Economic Growth - Innovation
- AQA, Edexcel, OCR, IB
Last updated 22 Mar 2021
Innovation is about putting a new idea or approach into action. Innovation is commonly described as 'the commercially successful exploitation of ideas
We can make a distinction between:
- Process innovation: This relates to improvements in production processes, the more efficient use of scarce resources - leading to better productive efficiency and a rise in productivity
- Product innovation: This is the emergence of new products which satisfy our needs and wants - leading to improvements in the dynamic efficiency of markets
Innovation is a stimulus to long-run growth because:
- It is a catalyst for investment which helps to shift out the production possibility frontier (PPF)

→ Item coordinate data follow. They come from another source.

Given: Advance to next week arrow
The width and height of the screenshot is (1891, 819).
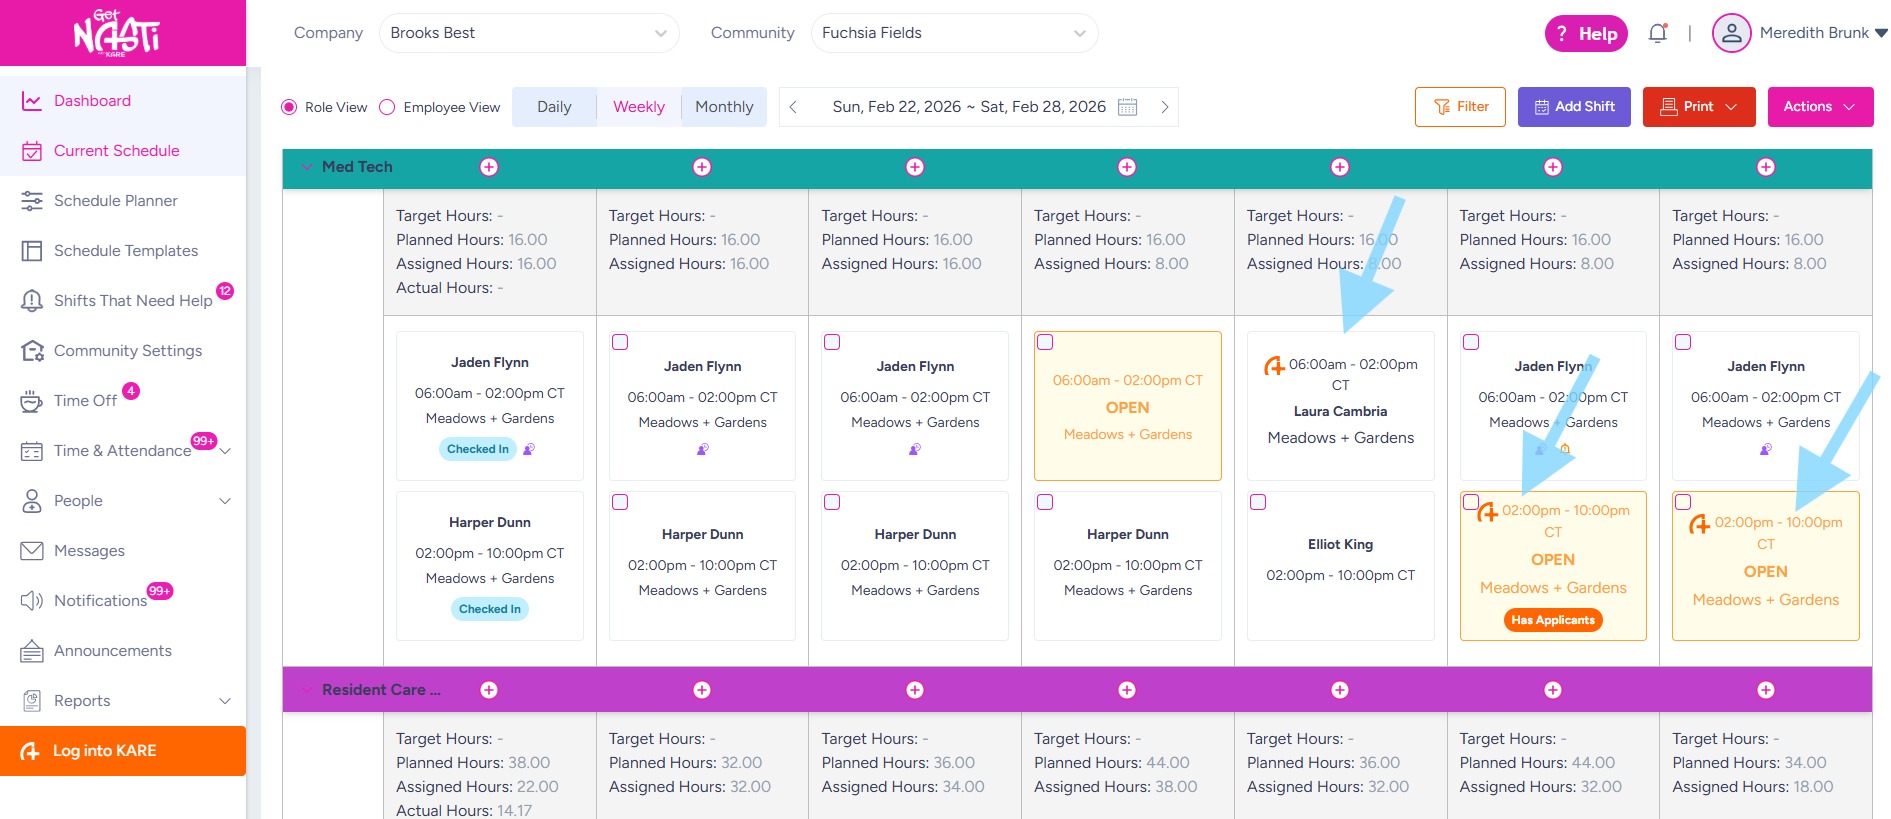Looking at the screenshot, I should (x=1164, y=107).
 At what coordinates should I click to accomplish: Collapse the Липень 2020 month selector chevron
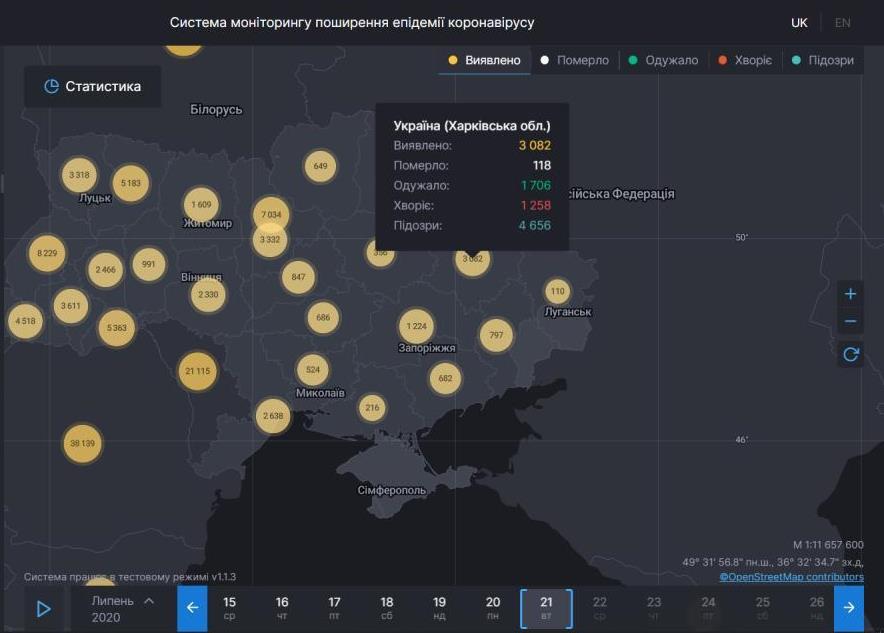[x=148, y=601]
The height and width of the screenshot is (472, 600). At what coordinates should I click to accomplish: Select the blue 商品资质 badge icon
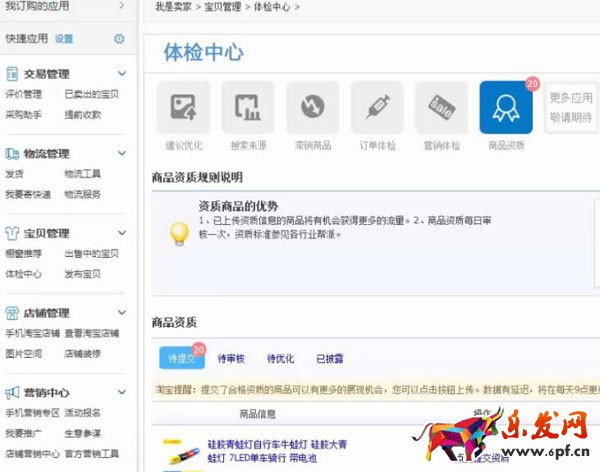[505, 108]
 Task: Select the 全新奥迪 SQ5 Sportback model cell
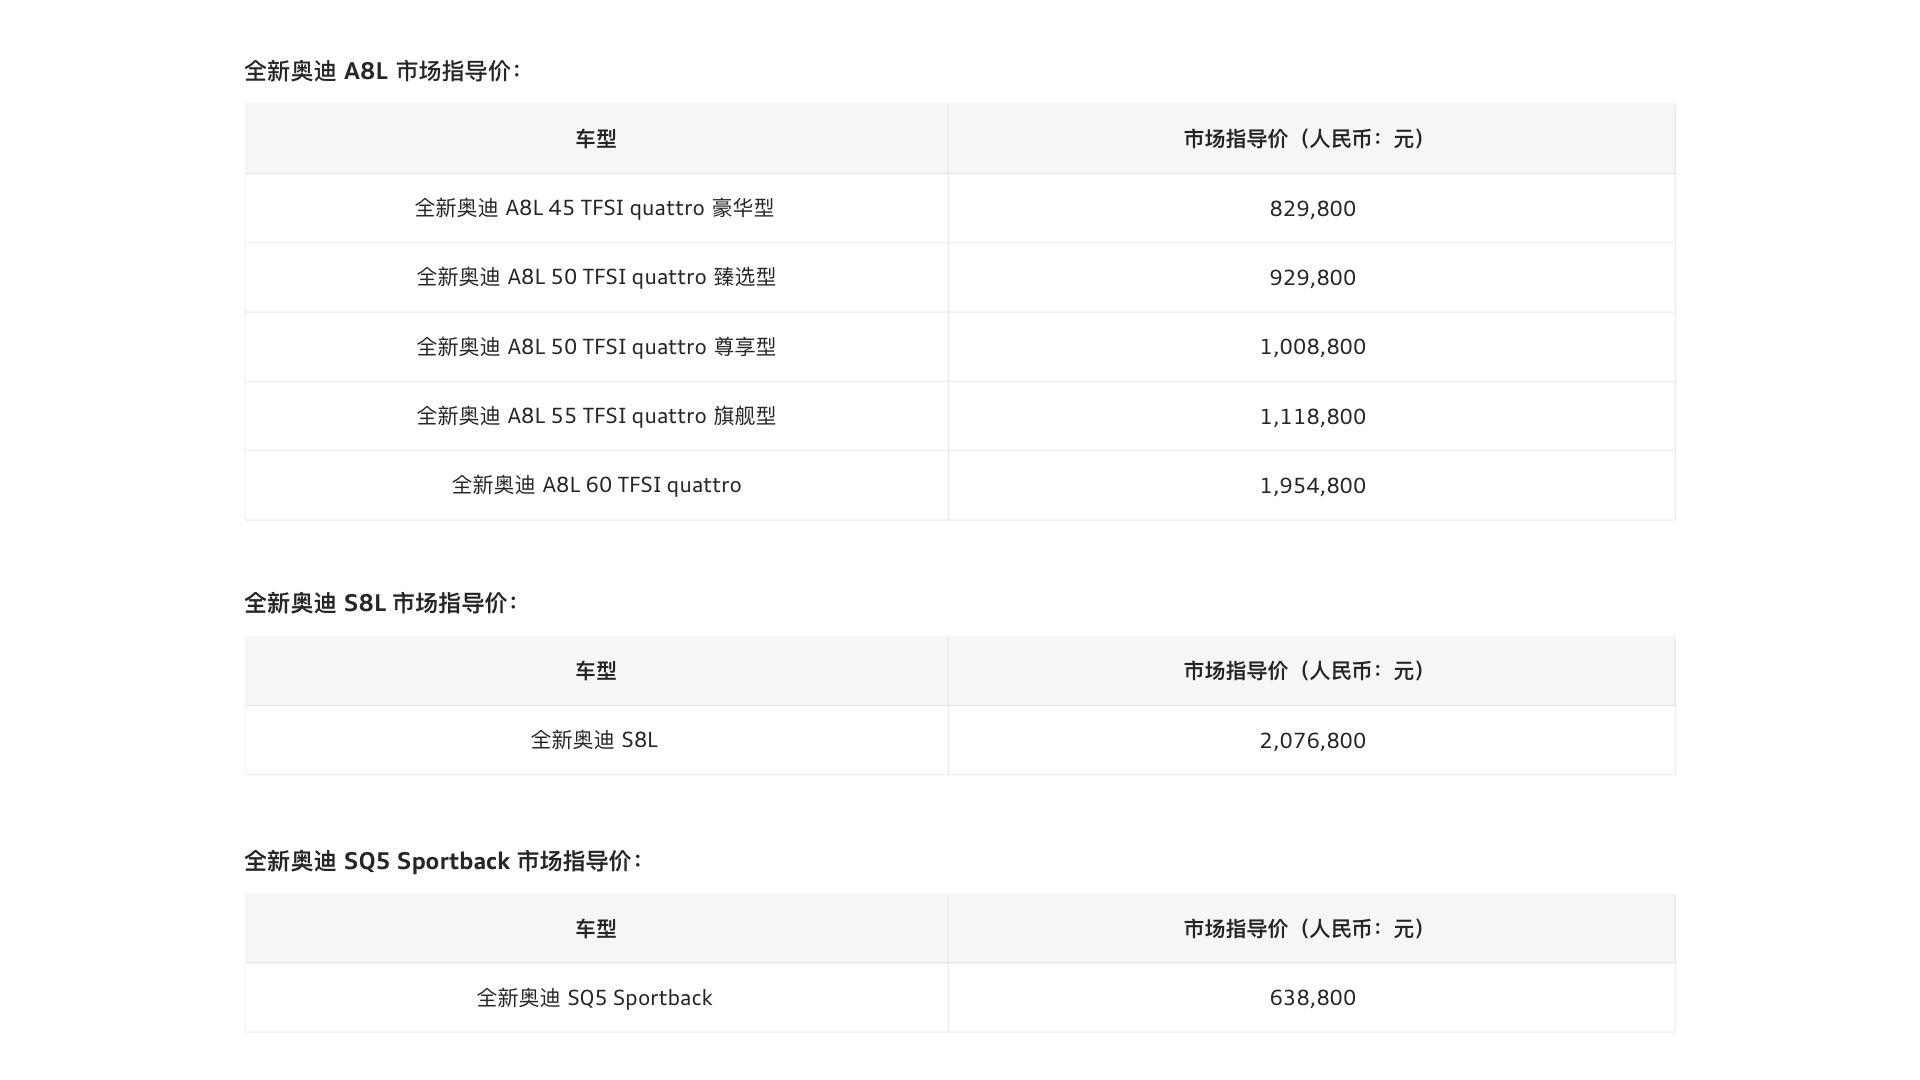click(594, 998)
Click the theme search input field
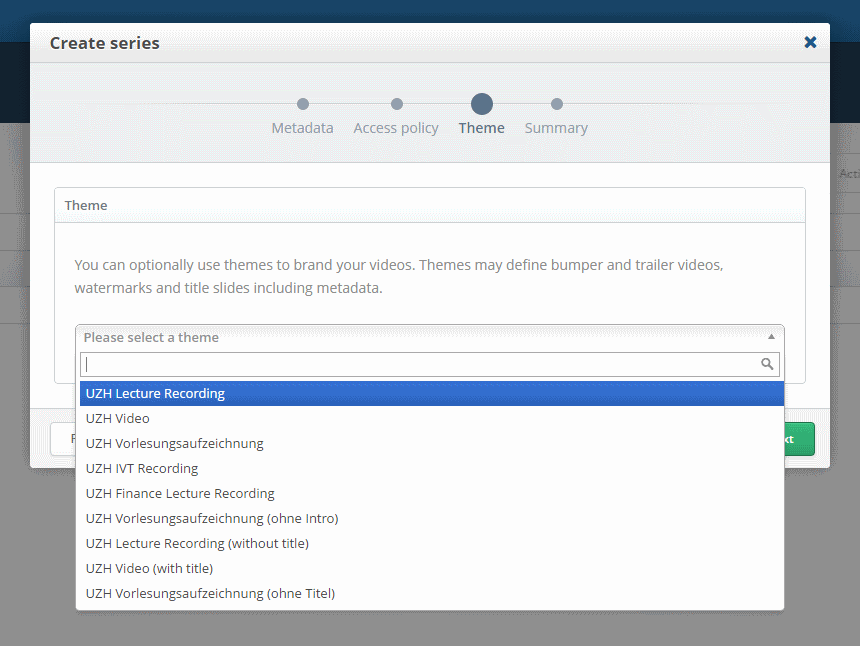Viewport: 860px width, 646px height. click(x=420, y=365)
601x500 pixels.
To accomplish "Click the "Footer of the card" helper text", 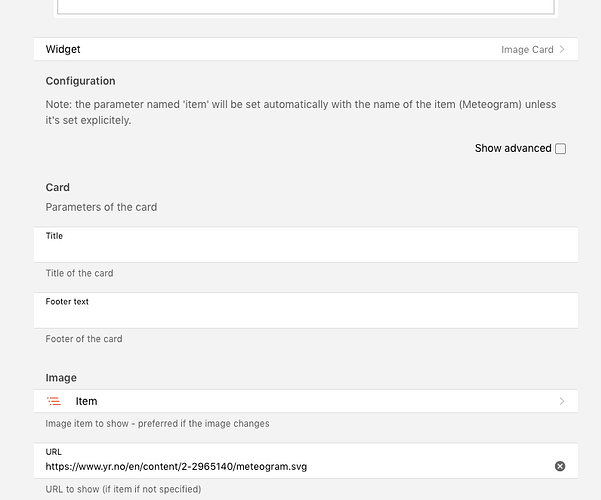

- It is a spur to productivity growth because of its impact on technological progress
- Innovation also creates a demand for new products from consumers for example in industries where existing products are nearing the end of their product life-cycle
- Effective innovation can establish a unique selling proposition (“USP") for a product – something which the customer is prepared to pay more for. This helps businesses move up the value chain
Social Benefits from Innovation
- There are positive externalities from technology spill-over effects arising from innovation for example in the pharmaceutical industry where new drugs improve the quality of life and increase life expectancy and also improvements in car manufacture that reduce the risk of injury from accidents.
- Innovation in low or zero carbon fuels have positive environmental spill overs
Competition and Innovation in Markets
- William Baumol in “The Free-Market Innovation Machine" stressed that businesses use innovation as a 'prime competitive weapon'.
- Baumol believed that a competitive oligopoly was the best form of market structure to stimulate high levels of research and innovation
- However, firms do not wish to risk too much innovation, because it is costly, and can be made obsolete by rival innovation.
- Firms have responded by buying and selling technology licenses and participation in technology-sharing joint ventures with other firms that can pay huge dividends to the economy as a whole.
What are some of the key drivers of innovation in different countries?
- Recession (necessity can be seen as the mother of invention)
- Tax credits for R&D and lower corporation tax – many countries have chosen this approach
- Creative clusters / special economic zones designed to exploit external scale economies
- Open Global Trade and Investment – a key driver of innovation for many economists
- Migration of skilled and talented workers into businesses / countries
- Investment in science & technology sectors (human capital is strongly linked to innovation)
- Protection of Intellectual Property so that returns from innovation can be commercialised
- Horizontal co-operation between businesses including joint ventures in innovative projects
The public (government) sector and innovation – the Entrepreneurial State
Many people assume encouraging private sector businesses and markets is the most important pathway to increasing rates of innovation.
But this argument can be questioned when one considers the key role that government can play in supporting research that eventually generates significant innovations.
A book “The Entrepreneurial State: Debunking Public vs Private Sector Myths" by economist Mariana Mazzucato argues that the state can often be a more important driver of innovation than the market mechanism.
For example, the US National Science Foundation funded the algorithm that drove Google's search engine and all the technologies which make the iPhone 'smart' are also state-funded including the internet, wireless networks, the global positioning system and touch screen displays.